Creare questa identità globale collettiva non deve rivelarsi una missione impossibile. Dopotutto, sentirsi fedele all’umanità e al pianeta Terra non è intrinsecamente più difficile del sentirsi fedeli a una nazione che include milioni di estranei che non si sono mai incontrati e numerose province che si sono mai visitate. Contrariamente al senso comune, non c’è nulla di naturale nel nazionalismo. Non è radicato nella biologia o nella psicologia umana. È vero, gli umani sono animali sociali fino in fondo, con l’istinto al gruppo impresso nei nostri geni. Tuttavia, per milioni di anni l’homo sapiens e i suoi antenati ominidi vivevano in piccole comunità raccolte che contavano non più di qualche decina di persone. Gli umani quindi sviluppano facilmente la propria lealtà verso piccoli gruppi come famiglie, tribù e villaggi, in cui tutti si conoscono direttamente. Ma non è naturale per gli umani essere solidali verso milioni di estranei. 

Le aggregazioni di massa sono apparse solo negli ultimi millenni – ieri mattina, sul calendario dell’evoluzione – e gli umani si sono coalizzati per affrontare problemi di ampia portata che le piccole tribù non potevano risolvere da sole. Nel 21° secolo affrontiamo problemi così globali che ha senso cambiare almeno parte dell’atteggiamento verso un’identità globale. Gli umani si sentono naturalmente vicini ai 100 parenti e amici che conoscono intimamente. È stato estremamente difficile far sentire gli umani vicini ai 100 milioni di estranei che non hanno mai incontrato. Ma il nazionalismo è riuscito a fare esattamente questo. Ora tutto ciò che dobbiamo fare è far sentire gli umani prossimi a 8 miliardi di estranei che non hanno mai incontrato. 

È vero che per forgiare identità collettive, gli umani hanno sempre bisogno di un nemico comune che li minacci. Ma ora abbiamo i tre di grandi nemici di cui ho già parlato. Se si riesce a far sì che gli americani serrino le fila gridando “i messicani prenderanno il tuo lavoro!” Forse si potrebbe convincere americani e messicani a fare una causa comune gridando “i robot prenderanno il tuo lavoro!”. 

Ciò non significa che gli umani abbandoneranno completamente le proprie identità culturali, religiose o nazionali. Possono essere fedeli alla propria e, allo stesso tempo, a diverse identità – alla famiglia, al villaggio, alla professione, al paese, e anche al pianeta e all’intera specie umana. 

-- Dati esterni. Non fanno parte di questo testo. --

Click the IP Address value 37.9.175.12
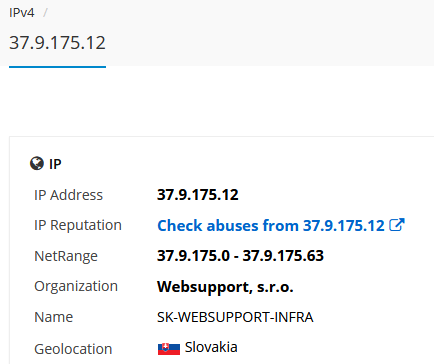This screenshot has width=434, height=364. (x=198, y=195)

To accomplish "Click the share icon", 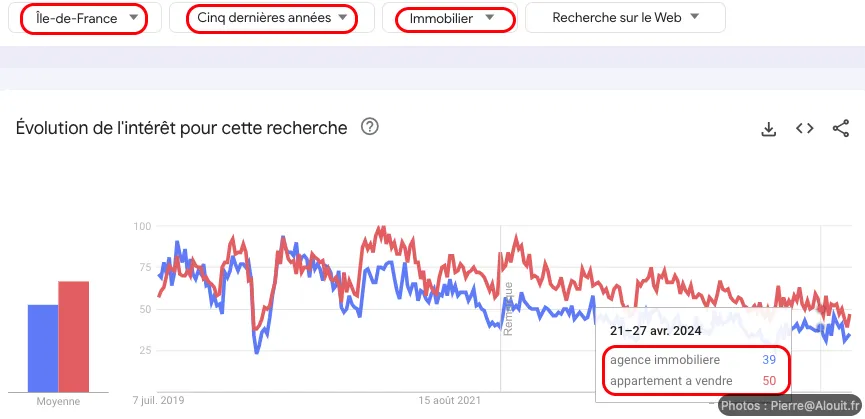I will tap(840, 129).
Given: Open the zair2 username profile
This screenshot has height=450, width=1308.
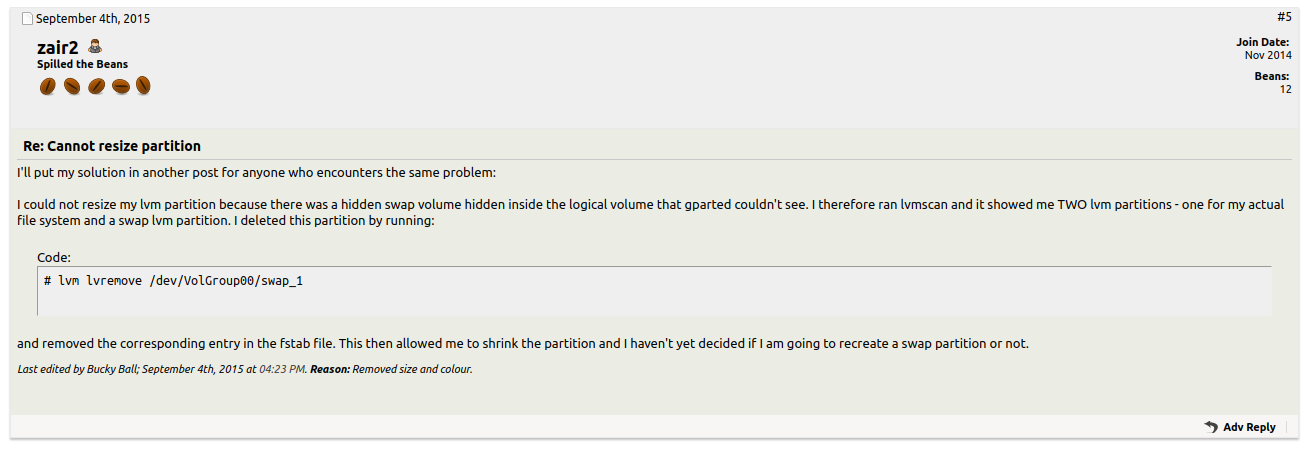Looking at the screenshot, I should (x=58, y=47).
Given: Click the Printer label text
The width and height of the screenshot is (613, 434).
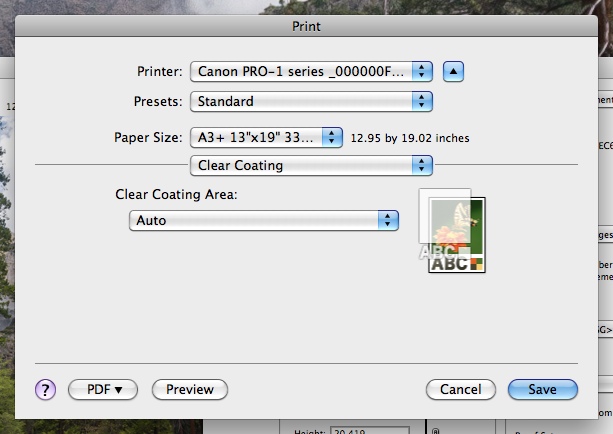Looking at the screenshot, I should point(160,72).
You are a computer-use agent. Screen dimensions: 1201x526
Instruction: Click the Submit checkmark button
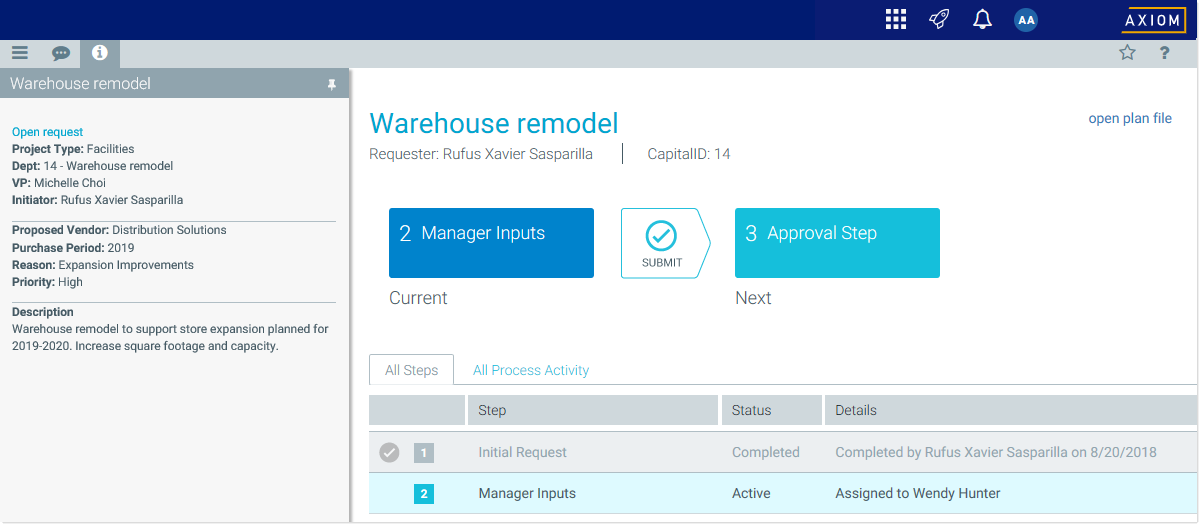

È vero che a volte si possono scontrare differenti visioni e quindi non è facile decidere cosa fare. Ma chi ha detto che la vita è facile? La vita è difficile. Affrontarla è difficile. A volte mettiamo il lavoro prima della famiglia, a volte la famiglia prima del lavoro. Allo stesso modo, a volte dobbiamo prima mettere l’interesse nazionale, ma ci sono occasioni in cui dobbiamo privilegiare gli interessi globali dell’umanità. 

Domande ai politici 

Cosa significa tutto ciò in pratica? Bene, quando arriveranno le prossime elezioni e i politici chiederanno di votare per loro, occorre fare a questi politici quattro domande: 

1) Quali azioni intraprendi per ridurre i rischi di guerra nucleare? 

2) Quali azioni intendi intraprenderete per ridurre i rischi del cambiamento climatico? 

3) Quali azioni hai in mente per regolare le tecnologie dirompenti come l’intelligenza artificiale e la bioingegneria? 

4) E infine, come vedi il mondo del 2040? Qual è il tuo scenario peggiore e qual è la tua visione per lo scenario migliore? 

Se alcuni politici non capiscono queste domande, o se parlano costantemente del passato senza essere in grado di formulare una visione significativa per il futuro, non votate per questi politici.